In general, "high end" projects tend to be very poorly executed. Designers working on such projects tend to make many silly errors. It is quite common for such projects to be over schedule by the time the designer gets things "working" with minor shortcomings. It might be possible that high visibility and the potential for high rewards (self perceived and given by others) tends to diminish the designer's judgement. It is also noticed that management tends to take a liberal view of silly errors in such projects. You can get away with sloppy work on these kind of projects. Management should probably treat errors on face value and deal with them without being prejudiced by the "visibility" that a project has. As Scott Adams says "By Definition, risk-takers fail often. So do Morons. In practice it is difficult to sort them out". It is entirely possible that a smart designer makes dumb mistakes for which he should be held accountable. Holding the designer accountable is probably beneficial to that person in the long run.
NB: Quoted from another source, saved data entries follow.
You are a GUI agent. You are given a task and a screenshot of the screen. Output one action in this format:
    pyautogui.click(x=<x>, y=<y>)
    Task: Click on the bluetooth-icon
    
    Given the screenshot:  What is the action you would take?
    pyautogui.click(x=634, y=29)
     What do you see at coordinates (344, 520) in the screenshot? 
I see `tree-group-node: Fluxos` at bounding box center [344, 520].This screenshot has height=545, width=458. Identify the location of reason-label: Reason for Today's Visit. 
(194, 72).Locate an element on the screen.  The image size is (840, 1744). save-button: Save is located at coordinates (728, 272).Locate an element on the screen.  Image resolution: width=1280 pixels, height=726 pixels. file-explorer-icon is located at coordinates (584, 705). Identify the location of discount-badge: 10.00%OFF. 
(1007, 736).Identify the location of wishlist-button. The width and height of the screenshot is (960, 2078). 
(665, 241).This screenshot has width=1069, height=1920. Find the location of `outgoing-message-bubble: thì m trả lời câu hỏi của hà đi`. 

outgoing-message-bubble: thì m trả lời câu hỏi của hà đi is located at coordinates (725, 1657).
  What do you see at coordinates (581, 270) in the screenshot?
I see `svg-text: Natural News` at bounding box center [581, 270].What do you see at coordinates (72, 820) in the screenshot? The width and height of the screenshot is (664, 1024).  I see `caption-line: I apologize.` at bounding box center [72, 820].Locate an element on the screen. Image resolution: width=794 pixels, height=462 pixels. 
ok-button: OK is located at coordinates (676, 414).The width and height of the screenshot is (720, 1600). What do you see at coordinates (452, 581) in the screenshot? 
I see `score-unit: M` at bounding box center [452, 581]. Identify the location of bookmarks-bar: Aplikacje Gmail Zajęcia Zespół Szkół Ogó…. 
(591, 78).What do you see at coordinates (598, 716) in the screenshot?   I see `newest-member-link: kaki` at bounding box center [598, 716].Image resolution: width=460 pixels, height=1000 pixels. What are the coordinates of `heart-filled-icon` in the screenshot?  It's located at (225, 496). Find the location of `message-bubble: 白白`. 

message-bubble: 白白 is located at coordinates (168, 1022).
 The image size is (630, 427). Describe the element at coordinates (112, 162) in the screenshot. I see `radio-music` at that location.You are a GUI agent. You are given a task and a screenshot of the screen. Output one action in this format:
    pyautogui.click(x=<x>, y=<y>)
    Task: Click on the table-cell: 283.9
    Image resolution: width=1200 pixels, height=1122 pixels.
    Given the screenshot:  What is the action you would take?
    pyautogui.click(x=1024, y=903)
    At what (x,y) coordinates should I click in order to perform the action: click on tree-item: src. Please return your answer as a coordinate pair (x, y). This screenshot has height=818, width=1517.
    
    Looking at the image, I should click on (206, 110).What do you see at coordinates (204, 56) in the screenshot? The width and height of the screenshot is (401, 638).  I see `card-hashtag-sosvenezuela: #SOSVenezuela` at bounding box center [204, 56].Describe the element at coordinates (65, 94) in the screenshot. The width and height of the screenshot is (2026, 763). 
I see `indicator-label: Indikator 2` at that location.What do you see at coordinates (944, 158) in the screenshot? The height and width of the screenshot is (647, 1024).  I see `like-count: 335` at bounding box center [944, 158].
A consistent approach to dealing with "execution" errors on the part of management will go a long way in improving project execution in all kinds of projects.

It is quite common for designers to think that "pressure" resulting from high visibility causes errors. I happen to think that high "visibility" just causes such errors to be noticed. I think "pressure" in "high end" projects is a result of poor execution and not a cause. It might be useful to focus on the work that needs to be done and not be thinking about the "impact" and/or "results" while working on these kinds of projects. Designers working on high "visibility" projects should be offered a decent support structure. Management should also attempt to ensure that a modest amount of "perspective" is retained. It might be useful to reiterate that these high end projects are in the end just another project. History suggests that such projects rarely end on a high note. A lot of the "visibility" stuff just builds things up making the fall which is inevitable hard to deal with. Keeping morale up through such projects will also require intervention from management. Low morale is certainly a recipe for poor execution.

In a group of people, good "executors" are bound to exist. Management should recognize this trait in these people and ensure that they are rewarded and recognized appropriately for the same. The presence of such people is bound to have an influence on the others in the group. Most designers are capable of learning. It is only reasonable to expect that they will pick some tricks from the good "executors". A good recognition process for these designers will ensure that the group knows where to go for help on the topic of execution.

Clearly this blog is getting too long. I'll just sign off now. I don't think the thoughts presented well either. I'm still organizing my thoughts on the topic.